Профессор нахмурил огромный лоб. — Я спросил, зачем ты живешь?
— Нет, ты великолепен! — Миклош буквально задыхался от смеха. — Великолепен! Покорнейше довожу до твоего сведения, дядюшка Зенон: я живу по той причине, что папенька и маменька выполнили свой долг перед богом и отечеством.
— Зачем ты живешь? — вновь с самым мрачным видом повторил профессор, словно и не слышал ответа. — Чтобы лгать? Чтобы с колыбели и до гроба вечно лгать?
— Колоссально! — проревел Миклош. — Уж ты такое всегда выдумаешь, дядя Зенон! Вот преподавал бы ты в «Людовике»[16] — уж наши ребята вволю нахохотались бы!
Фаркаш снова наполнил рюмки, они чокнулись. — Скажи, Миклош, известно ли тебе, что ложь есть величайший грех, какой только может совершить человек по отношению к самому себе? И что вернейший признак эпохи упадка в том, что она начинает слишком уж завираться?
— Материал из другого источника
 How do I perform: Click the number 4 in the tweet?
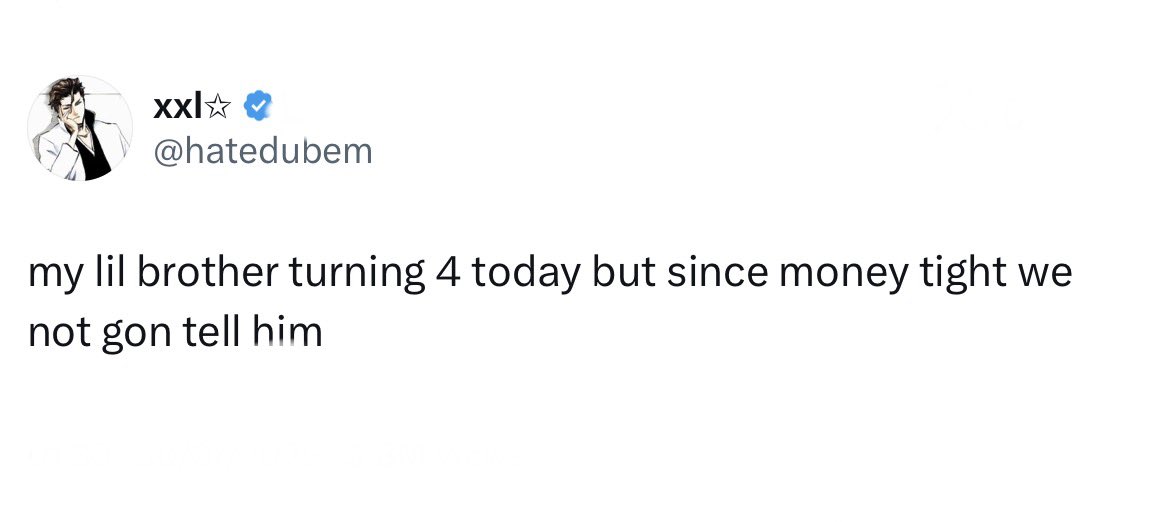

Что и Венгрия стоит на краю гибели, ибо вы изолгались сверх всякой меры?!
— Но когда же я соврал вам, дядюшка Зенон? — с самым добродушным видом улыбнулся Миклош. — Я мужчинам
Профессор пристально посмотрел ему в глаза. — Послушай, тебе говорили когда-нибудь, что ты болван?
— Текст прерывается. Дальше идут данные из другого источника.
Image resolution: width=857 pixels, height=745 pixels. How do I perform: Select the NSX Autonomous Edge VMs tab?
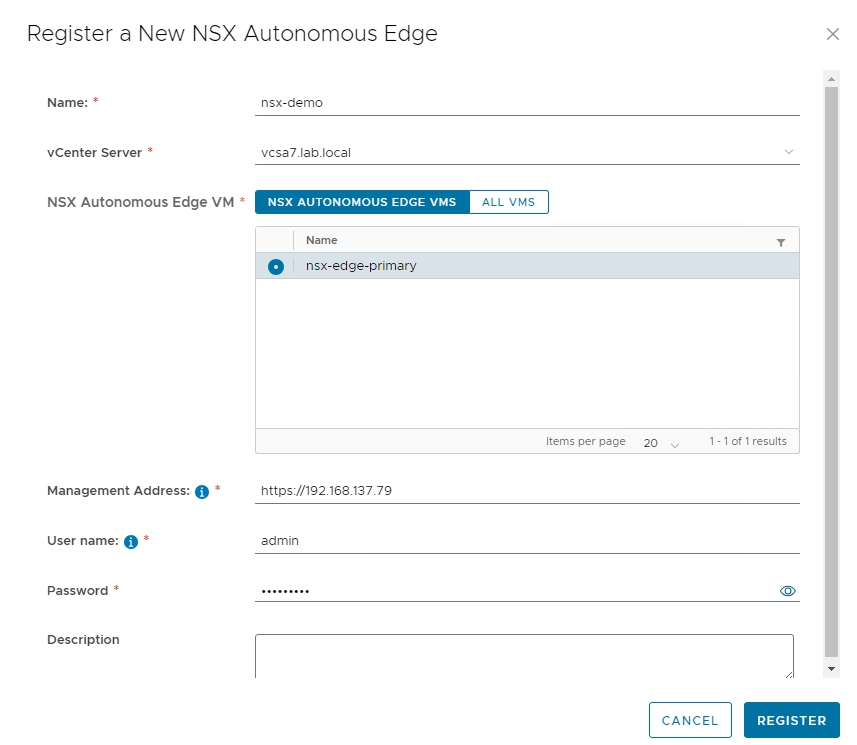[362, 202]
Артиллерист на секунду оторопел, блестящие миндалевидные глаза недоуменно уставились на хозяина дома; но в следующий же миг из его луженого горла опять вырвался оглушительный раскат смеха.
— Колоссально! — проорал он. — Ведь, если б кто другой мне сказал такое, пришлось бы драться, а тут — посмеялись, и все! Колоссально!
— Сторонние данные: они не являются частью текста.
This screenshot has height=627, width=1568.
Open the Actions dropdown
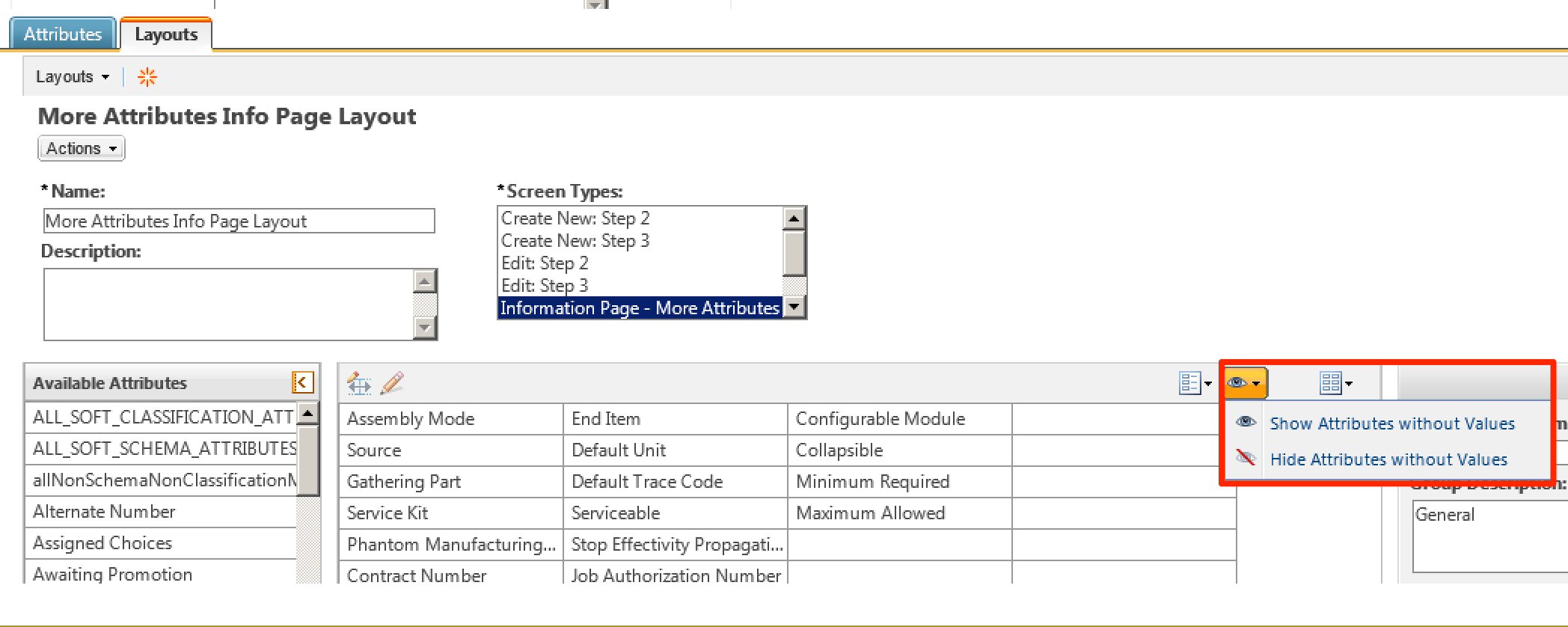tap(81, 148)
Профессор налил палинки. — Выпей еще рюмку и убирайся ко всем чертям!
Миклош хохотал, восторженно хлопая себя по коленям и раскачиваясь из стороны в сторону. — Ну, дядя Зенон, ты сегодня в потрясающей форме! Клянусь, будь у меня столько юмора, я бы тоже давным-давно был профессором университета. Так ты замолвишь за меня словечко насчет перевода, а?
— Болванам не протежирую, — буркнул профессор. — Ну, иди!
— Слушаюсь! — Молодой Фаркаш вскочил, щелкнул каблуками. Его глаза еще были влажны от смеха, лакированные волосы чуть-чуть взъерошились на затылке, но он тотчас же заботливо пригладил их обеими руками, затем стал навытяжку, высокий и стройный. — Мне и самому пора, дядя Зенон, и так уж достанется от моей евреечки. Давно я не проводил так приятно время, и тетушка Анджела была просто прелесть, передай, что целую ей ручки. A propos[17], дядюшка Зенон, ты не знаешь, как зовут твоего соседа?
— Не знаю, — отозвался профессор, глядя в окно.
— Вероятно, какой-нибудь чиновник, — улыбаясь, сказал Миклош. — У меня тут случилось с ним одно дельце, он, видишь ли, непочтительно отозвался об армии. Ну, а я схватил его за нос и немножко крутанул. И представь, этот тип осмелился еще защищаться, — пришлось раз-другой стукнуть его по башке шпагой. Может, он придет к тебе хныкать, так ты его выставь, дядюшка Зенон! — В дверях он обернулся. — Не забудь же замолвить за меня словечко в генштабе, будь папа жив, он бы непременно мне это устроил.
Едва Миклош вышел, в дверь постучали. Лакей принес профессору фрак, сорочку, воротничок, лаковые туфли, черные шелковые носки. — Нет, нет, как это «не нужно», вы не уходите! — послышался из коридора мягкий голос Анджелы, когда лакей, повинуясь гневному жесту профессора, отступил было за дверь. — Зенон, — обратилась она к брату, входя, — твой новый фрак, который ты в прошлый раз залил соусом, а потом отмывал красным бордо, еще не вернулся из чистки, но ты можешь смело пойти и в старом.
— Я не пойду вообще, — проворчал профессор. — Я устал.
Анджела взяла у лакея фрак. — Отдохнешь, когда вернешься. Опять не наденешь ордена?
— Не надену, ибо не пойду.
Анджела положила фрак на диван, расправила фалды. — Хотя бы Цепь Корвина надел.
— Она в лаборатории осталась.
— Иисус-Мария! Потерял?! — Почему потерял? — раздраженно отозвался профессор. — Висит себе на вешалке, у двери. Анджела, ты серьезно считаешь, что я должен пойти?
Анджела сняла пенсне и посмотрела на брата. Только теперь стало видно, какие необыкновенные у нее глаза — большие, черные, сияющие. Они выражали неизбывную ласку и доброту, при взгляде же на брата всякий раз застилались легкой радужной пеленою слез. Профессор отвернулся, против этого взгляда он был бессилен. Сестра была единственным человеком в мире, которого он любил бескорыстно, под чьей рукою иной раз покорно прятал свои колючки.